Krankenhausgesellschaft sieht keinen Engpass in Kliniken

Berlin (dts) - Die Deutsche Krankenhausgesellschaft hat scharfe Kritik an dem Streit zwischen Bund und Ländern zum weiteren Vorgehen in der Corona-Pandemie geäußert. "Die derzeitige politische Kommunikation sorgt weder für Glaubwürdigkeit noch für Vertrauen in der Öffentlichkeit", sagte der neue Vorstandsvorsitzende der Deutschen Krankenhausgesellschaft (DKG), Gerald Gaß, der "Rheinischen Post" (Donnerstagausgabe). "Wenn der eine Ministerpräsident vor Inzidenzraten von 700 warnt und der andere sein gesamtes Bundesland zum Modellversuch erklärt, ist das aus meiner Sicht das genaue Gegenteil dessen, was die Bürgerinnen und Bürger von der Politik erwarten dürfen."

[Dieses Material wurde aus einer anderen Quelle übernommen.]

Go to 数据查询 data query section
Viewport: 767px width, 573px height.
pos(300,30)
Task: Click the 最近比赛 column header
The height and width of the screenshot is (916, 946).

Es fehle seit langem an einer gemeinsamen Strategie und Kommunikation, kritisierte Gaß und nahm zudem Mediziner in den Blick. "Ich bin auch davon überzeugt, dass die Schreckensszenarien, die aus dem Bereich der Intensivmedizin seit Tagen verbreitet werden, weder in der Politik noch in der Bevölkerung zu den damit wahrscheinlich beabsichtigten Reaktionen führen werden." Die Krankenhäuser würden nicht unmittelbar vor einer totalen Überlastung stehen, und durch gemeinsames und abgestimmtes Handeln der Politik sowie klare Kommunikation ließe sich ein solches Szenario aus seiner Sicht auch vermeiden, sagte Gaß.